La cyberattaque a commencé en 2013 et n’a été découverte que tout récemment. Avant de se faire attraper, les cybercriminels ont profité de l’accès qu’ils avaient obtenu illégalement pour commettre leur vol de différentes façons. Dans certains cas, les coupables ont pris le contrôle de guichets automatiques bancaires, trouvant le moyen d’en retirer de l’argent. Dans d’autres, les voleurs sont parvenus à se faire verser des fonds dans leurs comptes en ligne.
Une leçon servant d’avertissement
L’éventail des cibles et des méthodes employées par les cybercriminels illustre plusieurs concepts importants. D’abord et avant tout, cet éventail montre que les manquements observés au niveau de la cybersécurité ne se limitaient pas à une seule institution, mais étaient largement répandus. Et comme M. Golovanov l’a souligné, peu importait le type de logiciel utilisé par les banques ciblées, les cybercriminels étaient capables d’infiltrer leurs systèmes.
Cela s’explique par le fait que les cybercriminels ont misé largement sur l’hameçonnage et les logiciels malveillants pour arnaquer leurs victimes. Les pirates se sont servis de réseaux de zombies pour transmettre des courriels pullulant de logiciels malveillants aux employés des banques. Selon le New York Times, ces courriels ont souvent pris la forme de coupures de presse ou semblant provenir de collègues. Les employés qui s’aventuraient à ouvrir ces courriels et qui cliquaient sur les fichiers ou les liens fournis permettaient aux pirates d’avoir accès au réseau de la banque. Avec ce niveau d’accès, les pirates étaient loisibles d’examiner à leur guise les systèmes informatiques de l’institution financière, et de profiter de l’information recherchée.

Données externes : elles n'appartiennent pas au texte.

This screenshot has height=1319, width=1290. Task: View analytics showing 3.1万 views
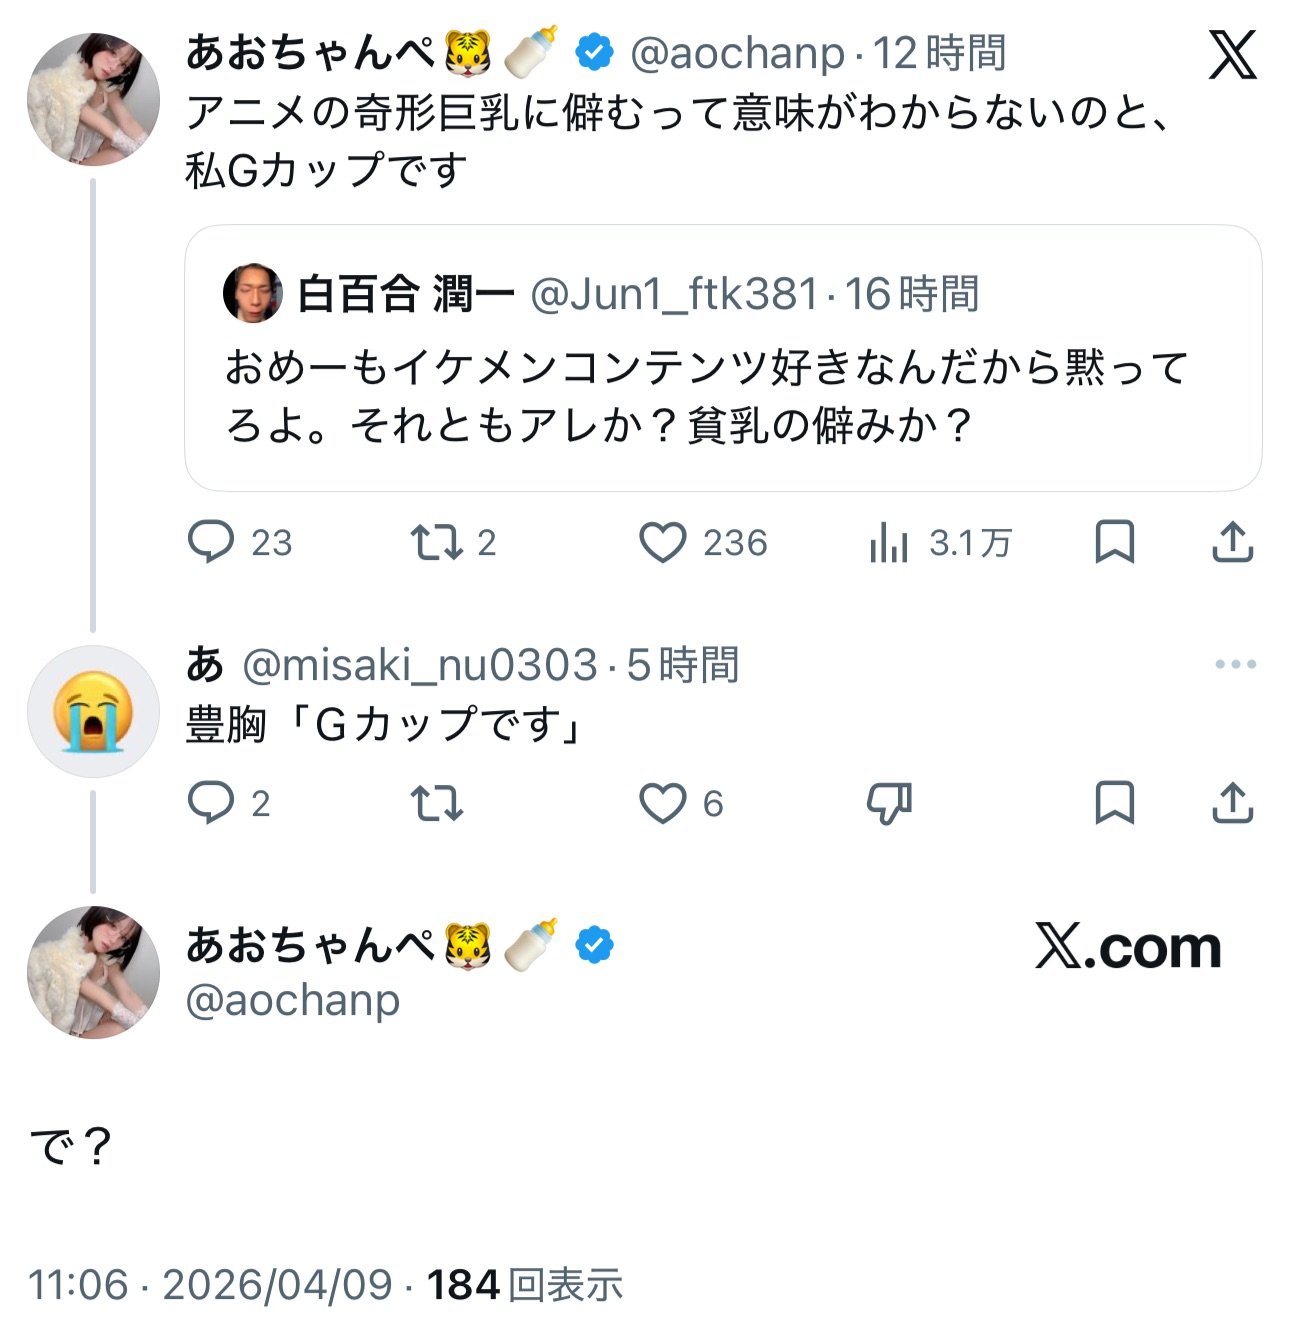tap(889, 543)
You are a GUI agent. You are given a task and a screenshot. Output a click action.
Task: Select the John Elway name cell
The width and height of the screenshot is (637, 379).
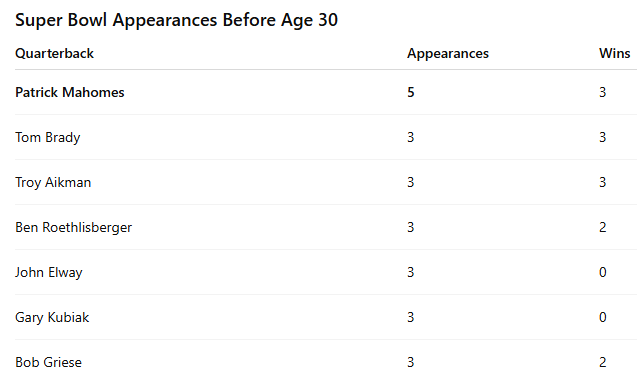coord(49,273)
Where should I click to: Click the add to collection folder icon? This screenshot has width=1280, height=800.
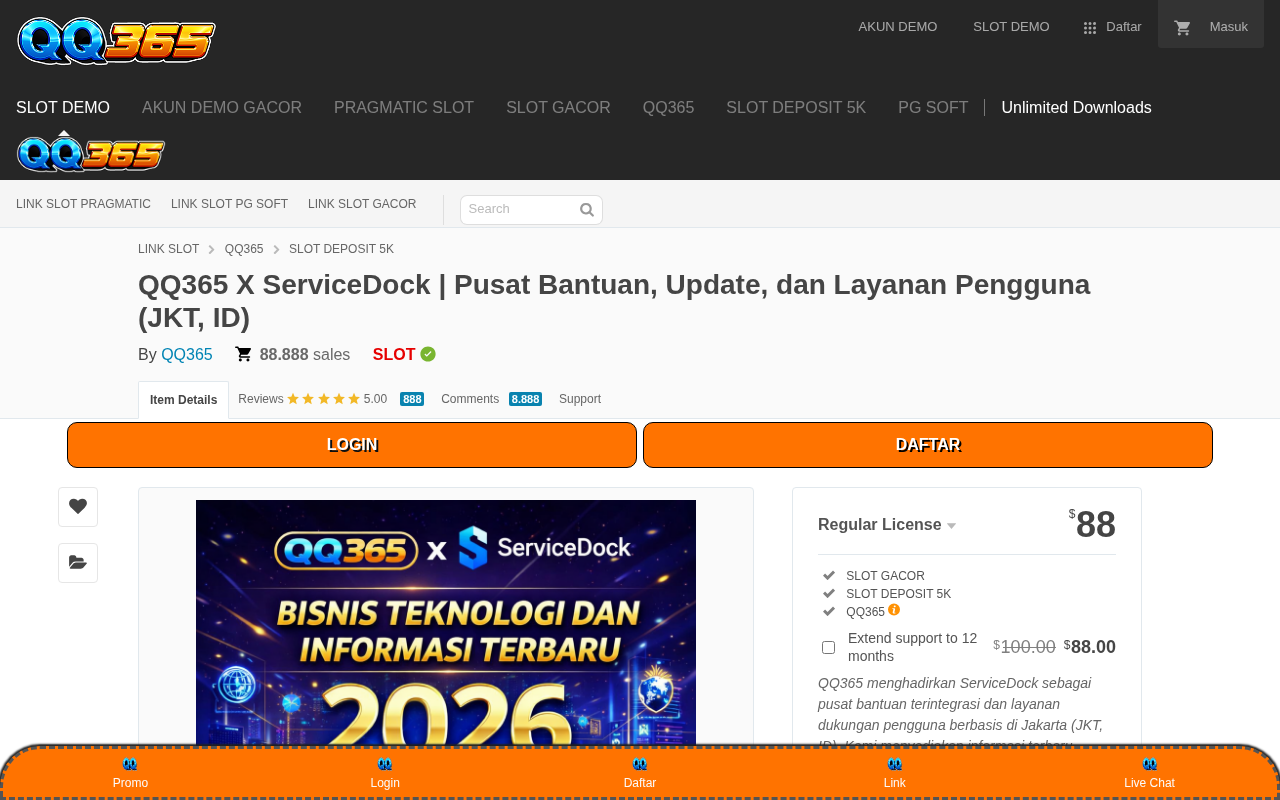(x=78, y=563)
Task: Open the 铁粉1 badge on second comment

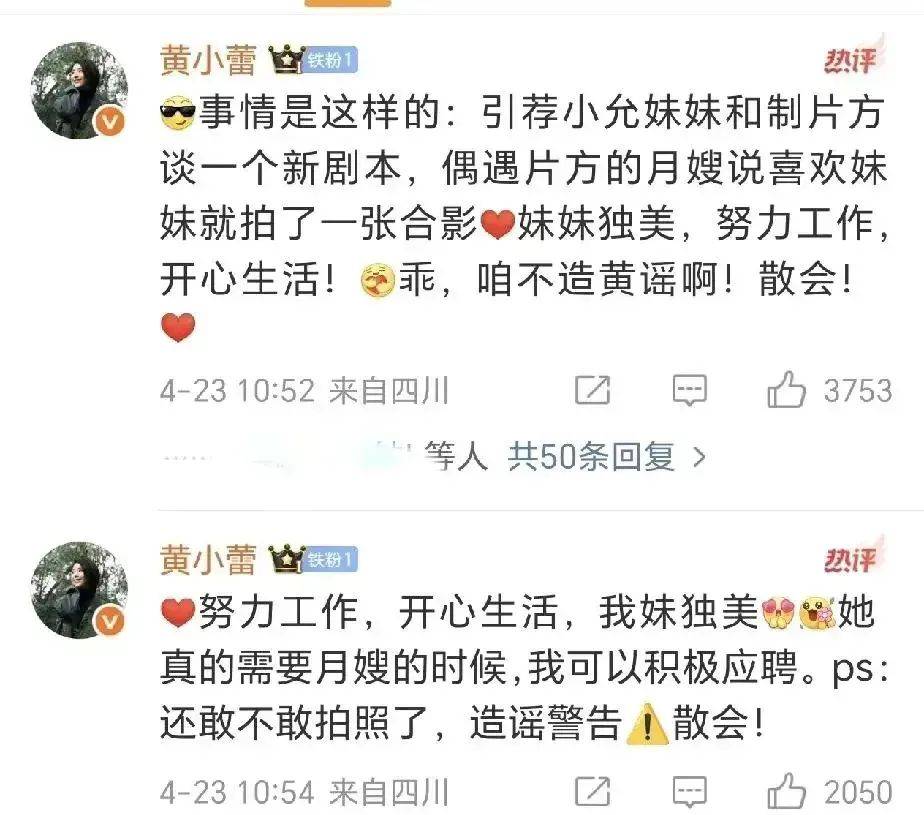Action: pos(331,559)
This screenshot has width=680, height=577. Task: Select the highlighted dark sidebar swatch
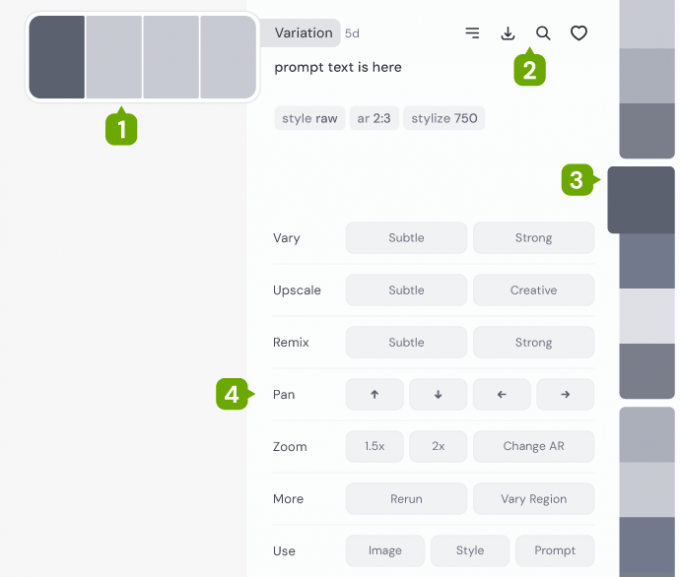(x=641, y=200)
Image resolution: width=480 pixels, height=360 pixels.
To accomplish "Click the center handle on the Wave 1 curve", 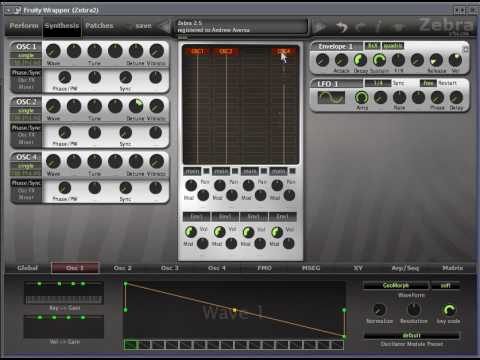I will (x=234, y=310).
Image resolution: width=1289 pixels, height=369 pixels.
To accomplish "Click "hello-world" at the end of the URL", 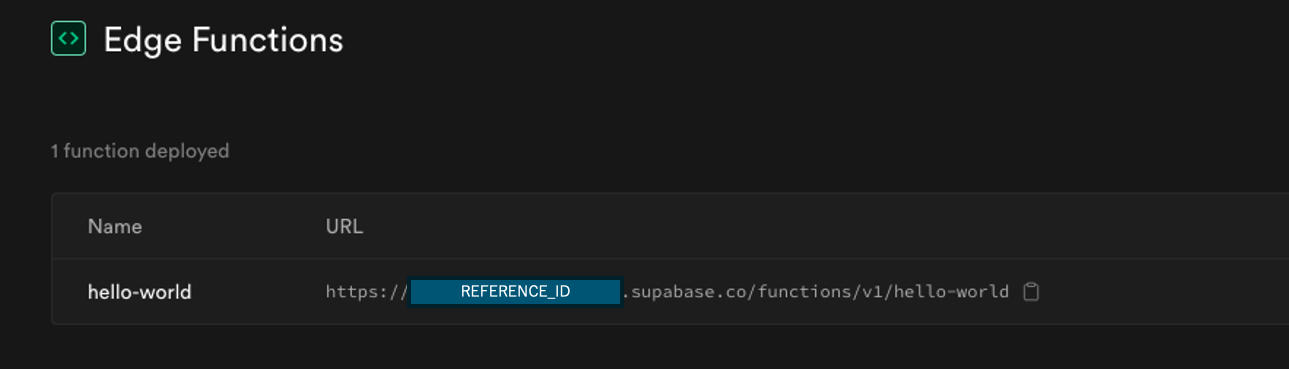I will pyautogui.click(x=952, y=292).
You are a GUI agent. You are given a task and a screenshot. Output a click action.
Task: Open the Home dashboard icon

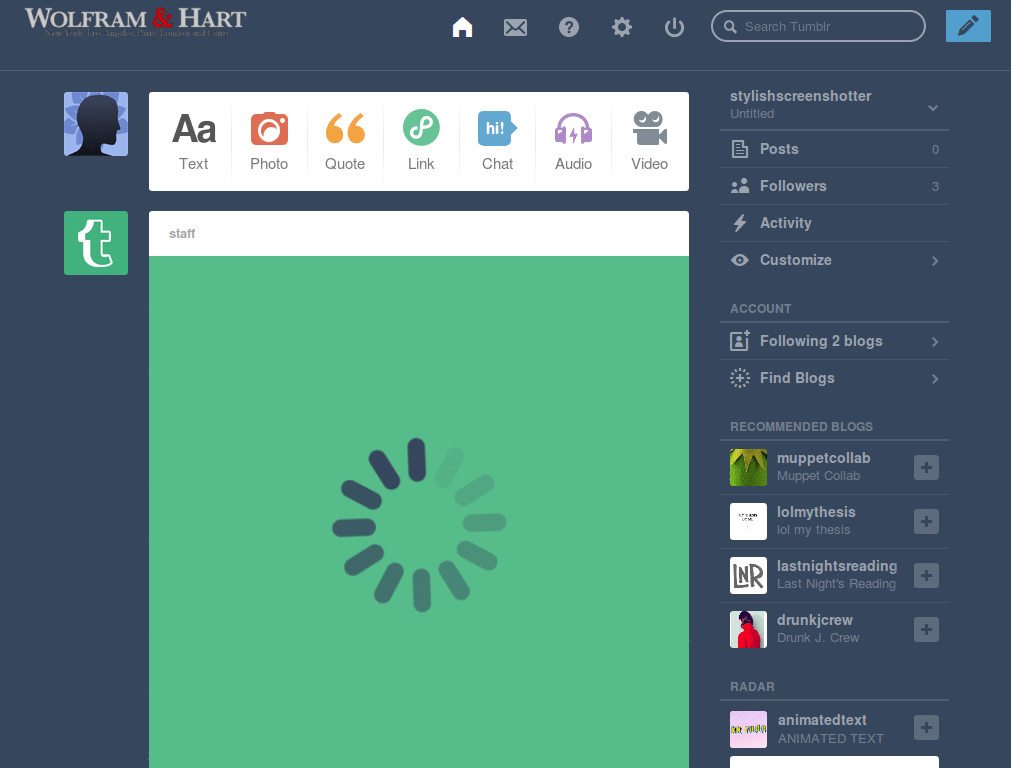462,27
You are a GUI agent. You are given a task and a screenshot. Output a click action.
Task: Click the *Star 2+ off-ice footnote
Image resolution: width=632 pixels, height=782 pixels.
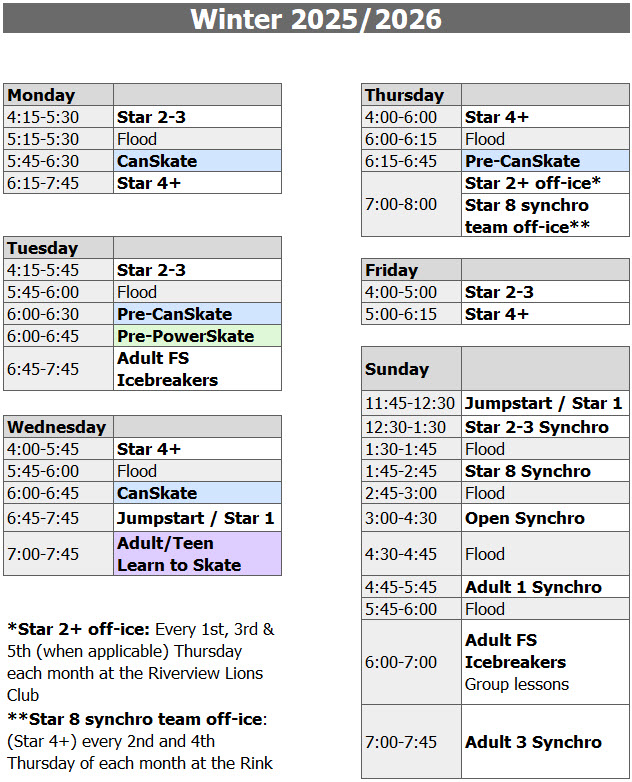(x=141, y=662)
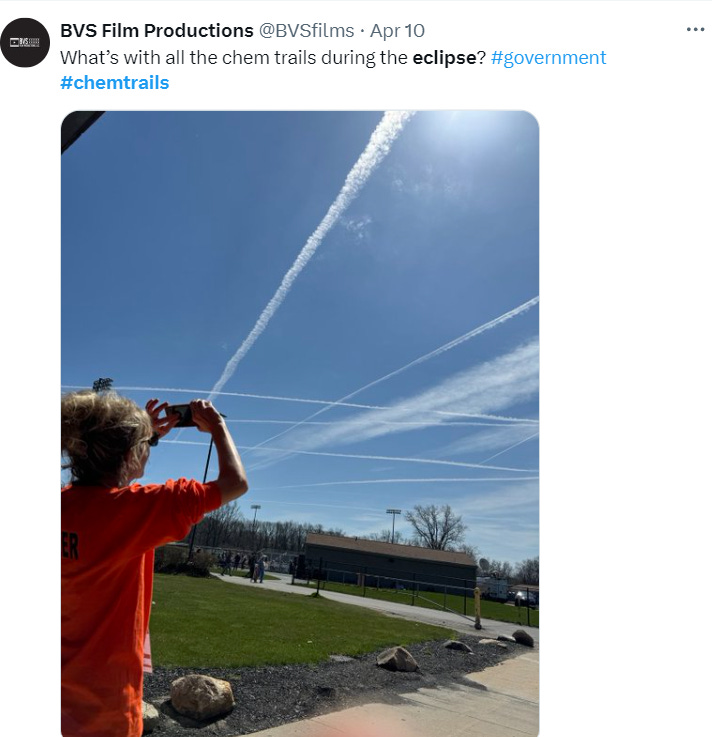Click the BVS Film Productions profile avatar

[x=25, y=43]
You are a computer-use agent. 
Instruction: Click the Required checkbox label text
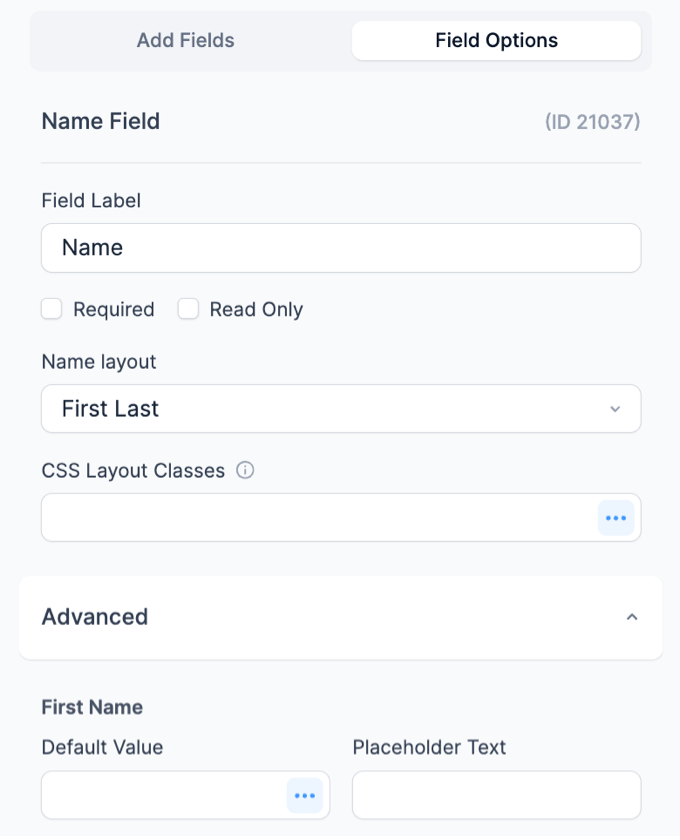tap(114, 310)
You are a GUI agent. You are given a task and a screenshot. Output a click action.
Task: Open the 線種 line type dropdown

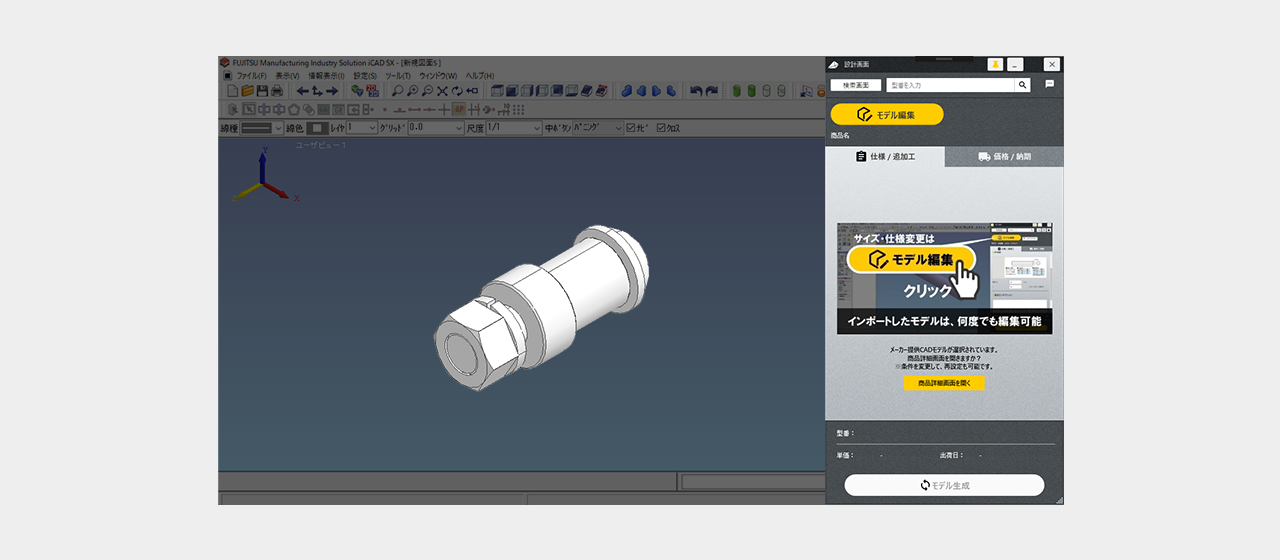click(278, 128)
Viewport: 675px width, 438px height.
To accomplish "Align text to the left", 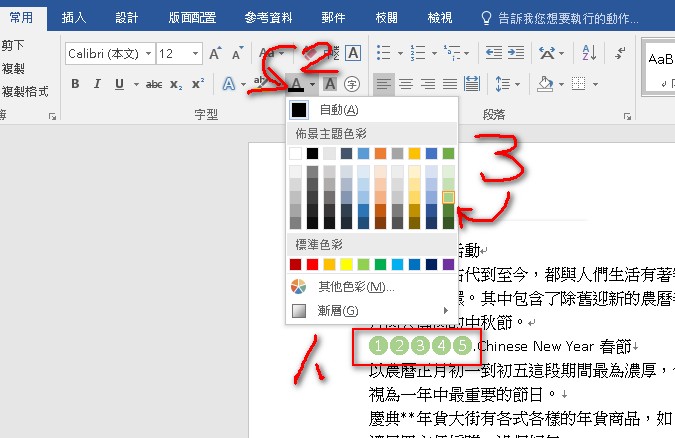I will pos(384,84).
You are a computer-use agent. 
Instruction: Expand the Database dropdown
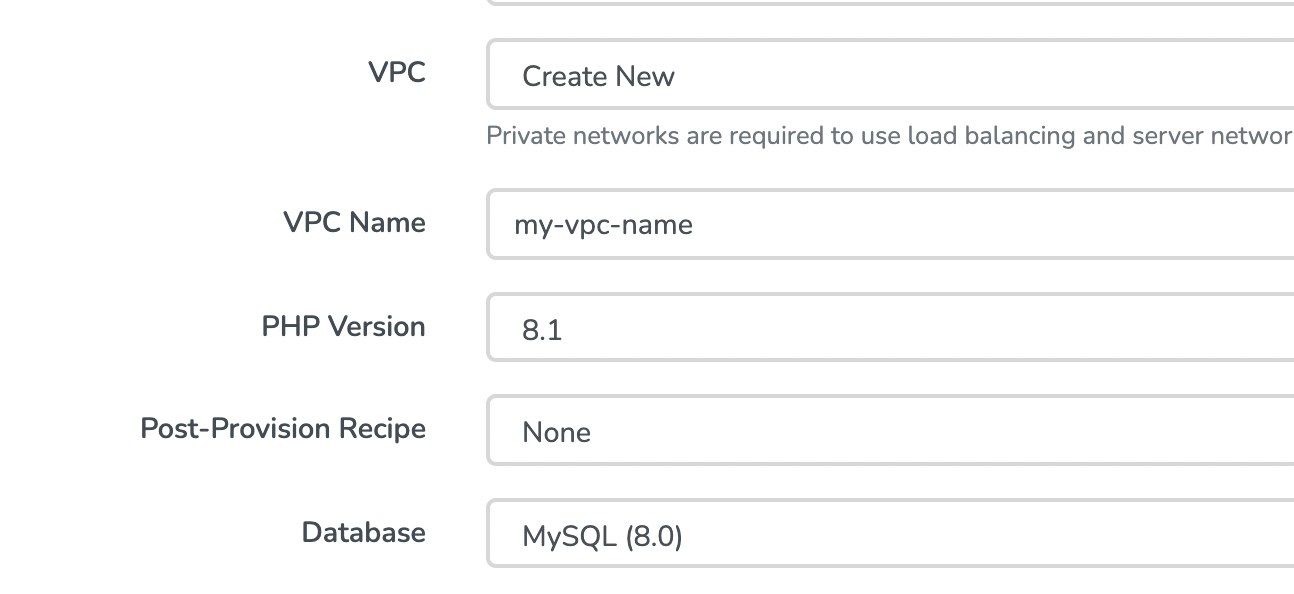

Aussi solides que soient les cyberdéfenses d’une entreprise, il n’y a tout simplement pas de façon d’écarter complètement l’élément humain. Et comme le montrent ces vols de grande envergure, une telle vulnérabilité peut avoir de lourdes conséquences pour les entreprises touchées.
Il est donc indispensable pour les dirigeants du secteur financier et d’autres secteurs d’adopter des stratégies qui permettent de réduire la menace posée par l’hameçonnage et les cyberattaques connexes. C’est ce qui fait de la formation de sensibilisation à la sécurité de l’information une ressource aussi cruciale pour les décideurs désireux d’améliorer leur cybersécurité. En misant sur la formation et l’information, les employés peuvent devenir plus avertis, apprenant comment discerner les courriels inoffensifs et ceux dont il faut se méfier. Les employés peuvent aussi commencer à comprendre l’impact important que leurs actions peuvent avoir dans ce domaine, ce qui devrait en inciter beaucoup à faire preuve d’une plus grande vigilance.
Ce n’est qu’en offrant une formation en cybersécurité que les entreprises peuvent préparer efficacement leurs employés à se prémunir contre la menace de plus en plus perfectionnée que les pirates représentent dans chaque industrie.